I'm writing an application that needs persistent local access to large files fetched via http. I want the files saved in a local directory (a partial mirror of some sort), so that subsequent executions of the application simply notice that the URLs have already been mirrored locally, and so that other programs can use them.
Ideally, it would also preserve timestamp or etag information and be able to make a quick http request with an If-Modified-Since or If-None-Match header to check for a new version but avoid a full download unless a file has been updated. However, since these web pages rarely change, I can probably live with bugs from stale copies, and just find other ways to delete files from the cache when appropriate.
Looking around, I see that urllib.request.urlretrieve can save cached copies, but it looks like it can't handle my If-Modified-Since cache-updating goal.

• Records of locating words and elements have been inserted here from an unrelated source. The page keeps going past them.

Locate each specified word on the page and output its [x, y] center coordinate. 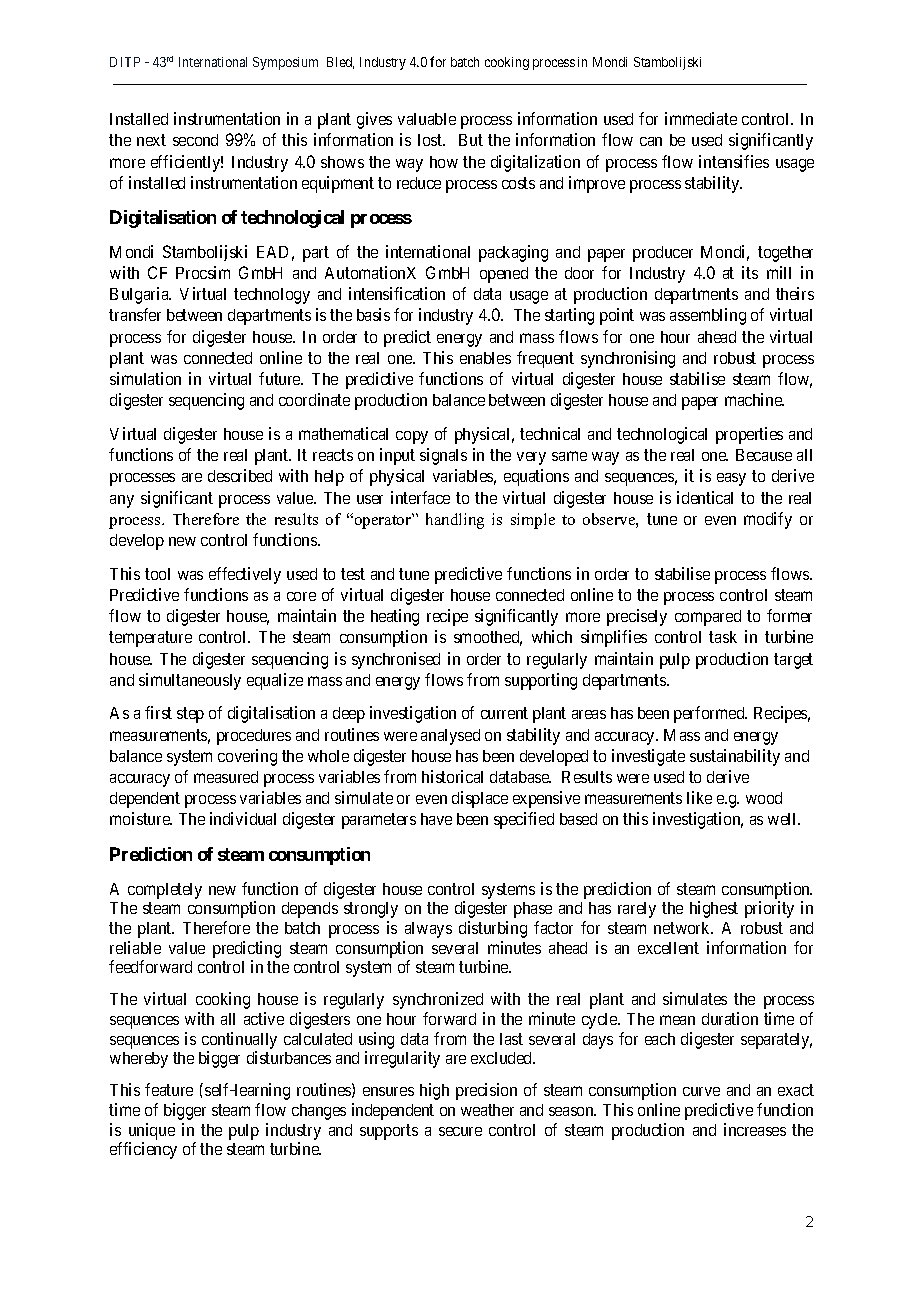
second [195, 140]
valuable [427, 119]
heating [395, 617]
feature [169, 1089]
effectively [245, 575]
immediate [701, 118]
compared [708, 618]
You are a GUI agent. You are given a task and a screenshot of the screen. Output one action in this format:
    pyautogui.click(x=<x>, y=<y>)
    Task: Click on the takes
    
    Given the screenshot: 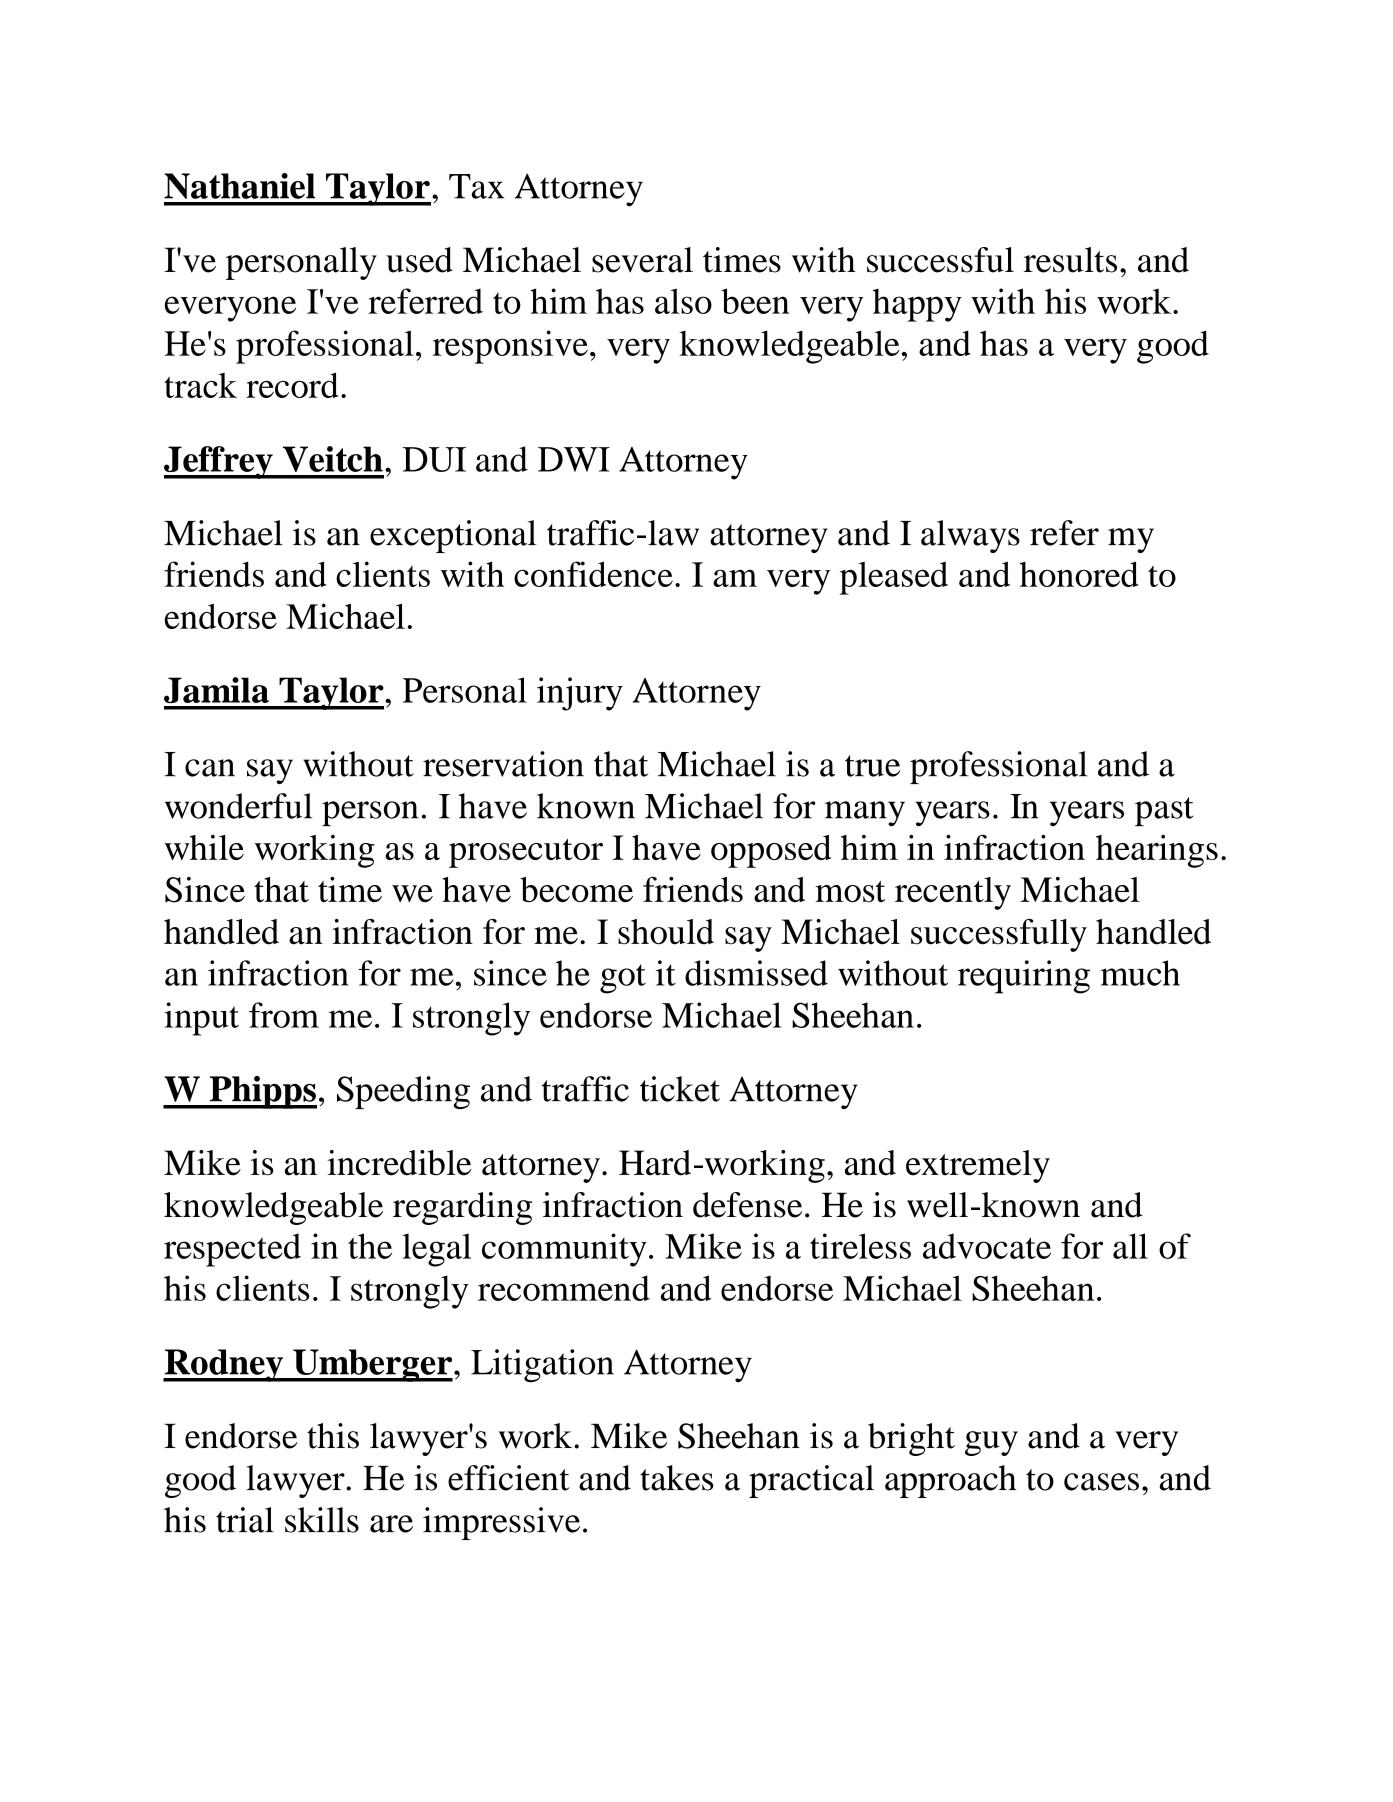 What is the action you would take?
    pyautogui.click(x=677, y=1478)
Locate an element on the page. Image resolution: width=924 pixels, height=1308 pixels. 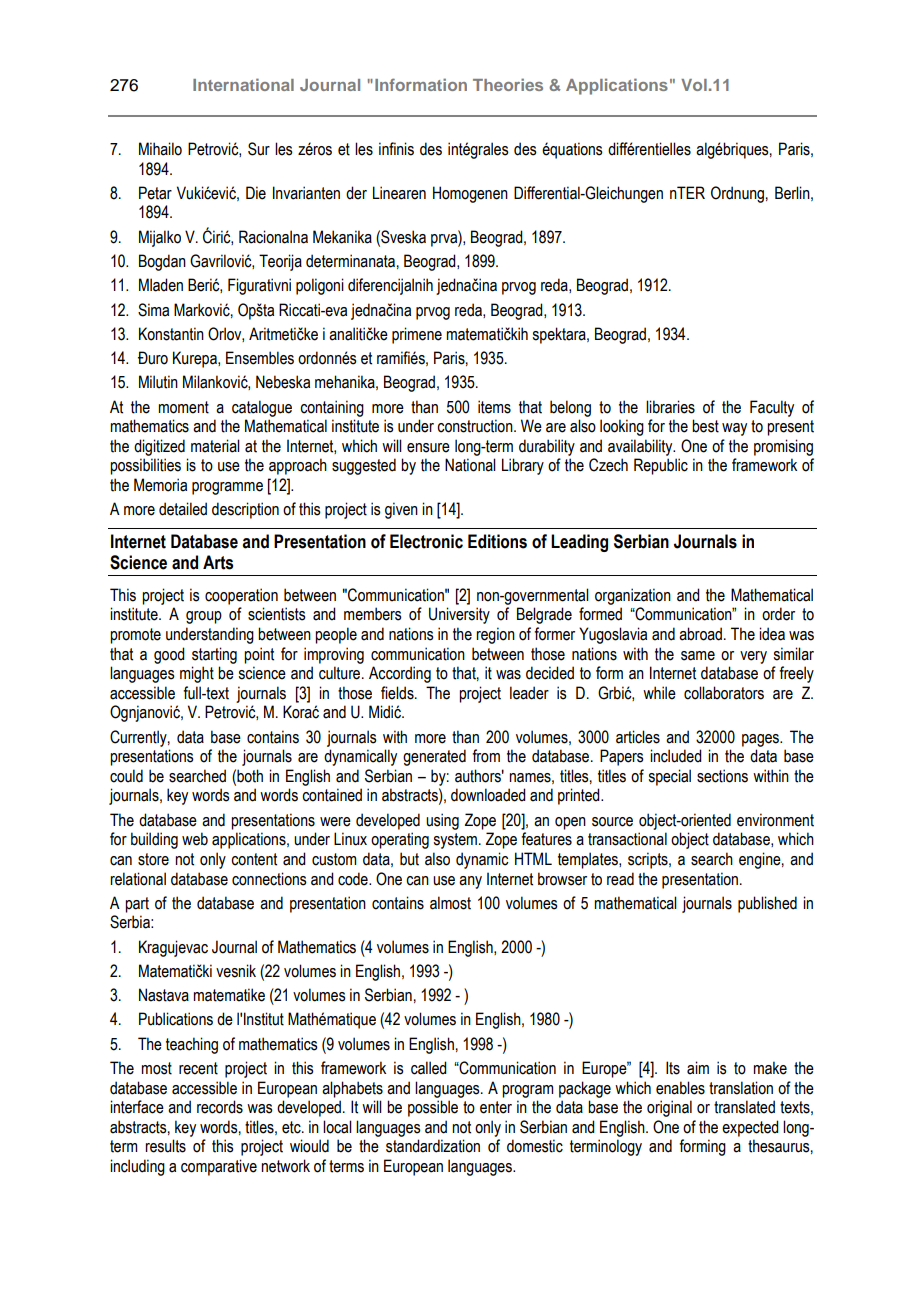
sections is located at coordinates (722, 776).
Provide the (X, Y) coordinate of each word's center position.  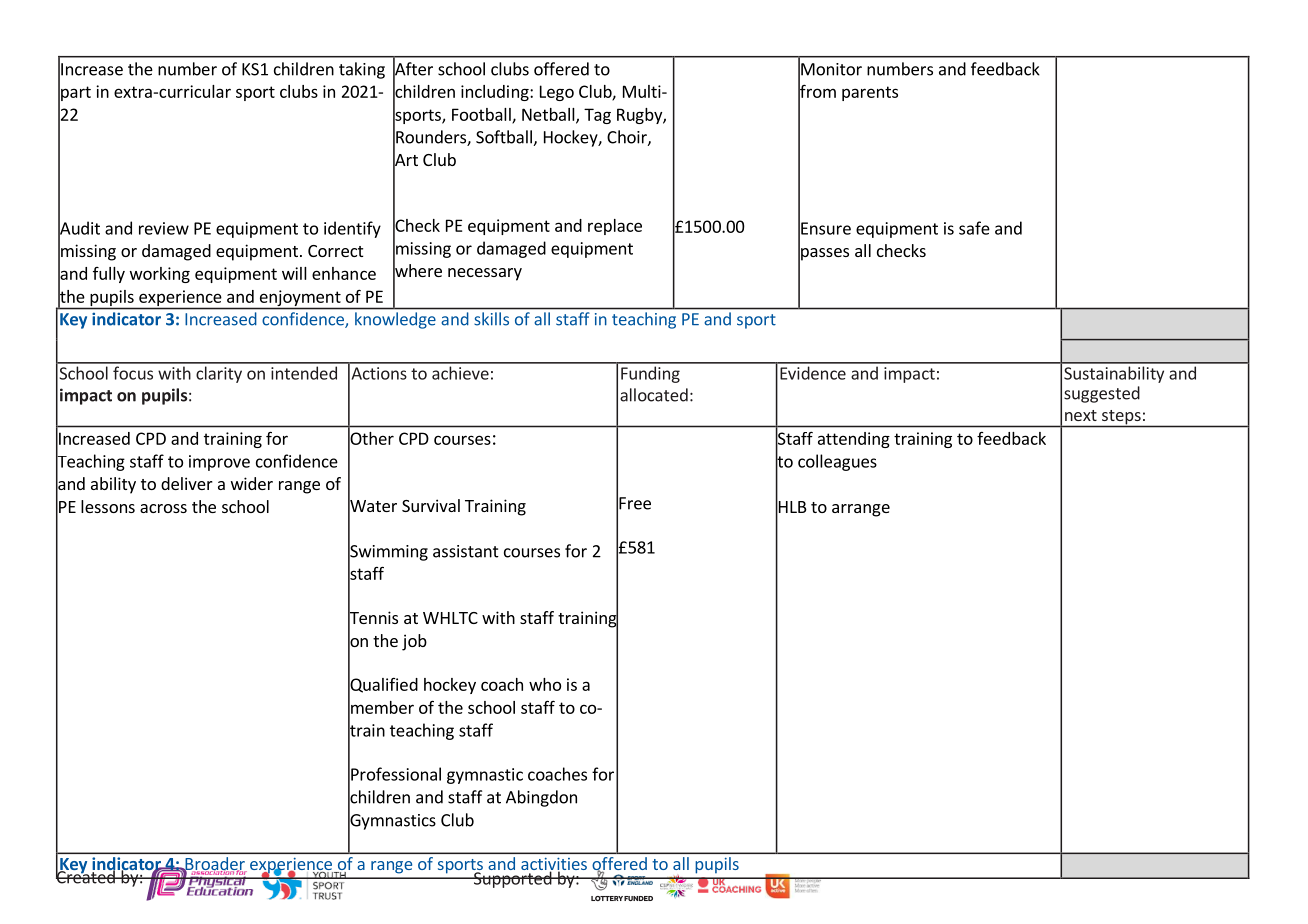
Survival (431, 505)
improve (219, 463)
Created (86, 876)
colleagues (837, 462)
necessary (485, 274)
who (545, 684)
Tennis (373, 618)
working (160, 275)
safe (974, 228)
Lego (557, 93)
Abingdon (541, 798)
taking (362, 70)
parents (870, 93)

The requests module seems like the latest and greatest, but it doesn't seem to work for this case. There is a CacheControl add-on module which supports my cache-updating goal since it does full HTTP caching. But it seems that it doesn't store the fetched files in a way that is directly usable to other (non-python) programs, since the FileCache stores the resources as pickled data. And the discussion at can python-requests fetch url directly to file handle on disk like curl? - Stack Overflow suggests that saving to a local file can be done with some extra code, but that doesn't seem to mash up well with the CacheControl module.
So is there a web fetching library that does what I want? That can essentially maintain a mirror of files that have been fetched in the past (and tell me what the filenames are), without my having to manage all that explicitly?